Module 4: Tensor and Sequence Parallelism
-
Tensor parallelism splits individual matrix operations horizontally across GPUs. It is the only parallelism strategy that reduces activation memory.
-
Matrix multiplication can be split either column-wise or row-wise. Column-wise splits are used for input projections, while row-wise splits are used for output projections.
-
An all-reduce is required after each parallel operation to combine partial results. This makes tensor parallelism extremely communication-heavy.
-
Tensor parallelism should only be used within a single node connected by fast NVLink. Scaling beyond 8 GPUs with tensor parallelism results in severe performance degradation.
-
Sequence Parallelism: Extends tensor parallelism to split layer norms, dropouts, and residual connections along the sequence dimension.
-
Without sequence parallelism, these operations remain replicated across all GPUs, creating a memory floor that cannot be reduced by increasing tensor parallelism.
-
With tensor + sequence parallelism, activation memory scales perfectly linearly with the number of GPUs: 34 × s × b × h / t.
Module 5: Expert Parallelism
-
Expert parallelism is the standard parallelism strategy for MoE models. It splits individual experts across different GPUs.
-
Expert parallelism is preferred over tensor parallelism for MoEs because:
-
It preserves large matrix sizes, maintaining high GPU utilization
-
It naturally aligns with the sparse computation pattern of MoEs
-
It provides better memory scaling for large feed-forward networks
-
-
The main challenge of expert parallelism is efficient all-to-all routing of tokens to the appropriate experts. This requires extremely low-latency communication.
-
Frontier libraries like DeepSeek's DPP and NVIDIA's Hybrid EP use low-level GPU networking primitives and even undocumented PTX instructions to optimize routing performance.
-
Expert parallelism introduces additional complexity when combined with data parallelism. Modern implementations decouple expert and data parallel domains to allow independent scaling.

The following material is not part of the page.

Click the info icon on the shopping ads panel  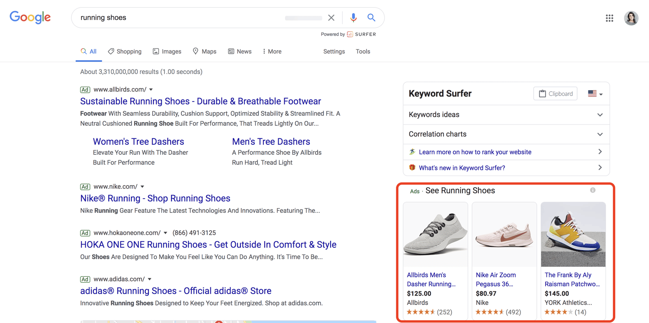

Module 6: 4D Parallelism Composition
-
Modern large-scale training combines four different parallelism strategies:
-
Data Parallelism: Maximizes compute utilization by splitting the batch across replicas
-
Tensor/Expert Parallelism: Reduces memory usage within a node using fast interconnects
-
Pipeline Parallelism: Scales across nodes using low-bandwidth-friendly communication
-
Sequence/Context Parallelism: Reduces activation memory for long sequences
-
-
The standard prescription for optimal parallelization:
-
Use tensor/expert parallelism up to the number of GPUs per node (typically 8)
-
Use pipeline parallelism to scale across additional nodes
-
Use data parallelism for all remaining GPUs
-
Add sequence/context parallelism for long sequence workloads
-
-
This strategy is universally followed by all frontier models:
-
Llama 3 405B: 8-way tensor parallel, 16-way pipeline parallel, 128-way data parallel
-
DeepSeek V3: 64-way expert parallel, 8-way pipeline parallel
-
Mistral 8x22B: 8-way expert parallel, 4-way pipeline parallel, 4-way tensor parallel
-
Wishing you all the best as you tackle the challenges of distributed training and build the next generation of large language models. May your GPUs stay cool, your networks stay fast, and your training runs complete without a single failure. The skills you've learned here will allow you to scale models to sizes that were unimaginable just a few years ago. Keep experimenting, keep optimizing, and never stop pushing the boundaries of what's possible. Happy training!